Le ministre ukrainien des affaires étrangères, Vadim Pristaïko, a déclaré que Kiev aimerait « réviser d’une manière ou d’une autre » l’accord d’association avec l’Union Européenne. Le même accord que le Maïdan a « soutenu » il y a six ans. Puis le président Viktor Ianoukovitch a été renversé et la guerre civile a commencé. RIA Novosti a enquêté sur ce que l’intégration européenne a apporté aux Ukrainiens.

L’échéance de révision de l’accord d’association avec l’Union Européenne arrive

Dans une interview accordée au site web allemand DW, Pristaïko a déclaré ce qui suit : « L’échéance pour la révision des conditions approche à grands pas, et nos fabricants l’attendent. La plupart des quotas fixés n’étant plus satisfaisants, nous avons entamé les premiers contacts avec l’Union européenne dans le cadre de l’accord commercial sur les produits exemptés de droits de douane. »

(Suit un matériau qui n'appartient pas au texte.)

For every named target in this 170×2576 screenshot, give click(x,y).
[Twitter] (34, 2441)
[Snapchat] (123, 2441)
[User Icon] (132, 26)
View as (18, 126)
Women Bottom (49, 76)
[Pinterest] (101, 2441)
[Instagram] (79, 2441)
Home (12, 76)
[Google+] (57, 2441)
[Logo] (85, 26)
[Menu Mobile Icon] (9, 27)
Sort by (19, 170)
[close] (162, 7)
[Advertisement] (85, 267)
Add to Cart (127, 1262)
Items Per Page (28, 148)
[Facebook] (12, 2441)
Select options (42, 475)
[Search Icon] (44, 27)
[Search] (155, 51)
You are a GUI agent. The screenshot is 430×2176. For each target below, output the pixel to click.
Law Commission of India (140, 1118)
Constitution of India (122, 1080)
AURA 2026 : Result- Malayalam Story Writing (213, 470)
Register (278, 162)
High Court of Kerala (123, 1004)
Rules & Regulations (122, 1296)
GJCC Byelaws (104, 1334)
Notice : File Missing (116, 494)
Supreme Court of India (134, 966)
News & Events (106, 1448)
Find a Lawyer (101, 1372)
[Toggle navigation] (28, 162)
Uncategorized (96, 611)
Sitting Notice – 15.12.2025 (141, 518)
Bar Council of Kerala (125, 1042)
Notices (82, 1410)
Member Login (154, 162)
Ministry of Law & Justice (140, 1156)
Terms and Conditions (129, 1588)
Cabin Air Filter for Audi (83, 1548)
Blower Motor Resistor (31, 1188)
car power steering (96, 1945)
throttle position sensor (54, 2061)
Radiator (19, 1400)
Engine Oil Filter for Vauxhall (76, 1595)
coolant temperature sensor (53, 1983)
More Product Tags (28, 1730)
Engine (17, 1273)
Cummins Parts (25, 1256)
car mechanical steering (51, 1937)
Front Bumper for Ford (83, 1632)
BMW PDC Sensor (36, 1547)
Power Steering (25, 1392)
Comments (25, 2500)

Bruxelles n’a pas répondu à cela.

Les politiciens de Kiev ont longtemps exprimé leur mécontentement à l’égard de l’accord d’association avec l’UE. En 2019, un membre de la Verkhovna Rada Mikhaïlo Poplavski s’est plaint avec émotion que les produits étrangers « c’est la chimie et la mort ». « Regardez ce que mangent nos enfants et nos petits-enfants », s’est-il indigné. « Aujourd’hui, il est nécessaire de créer un modèle pour que les zones rurales soient telles qu’elles étaient autrefois ».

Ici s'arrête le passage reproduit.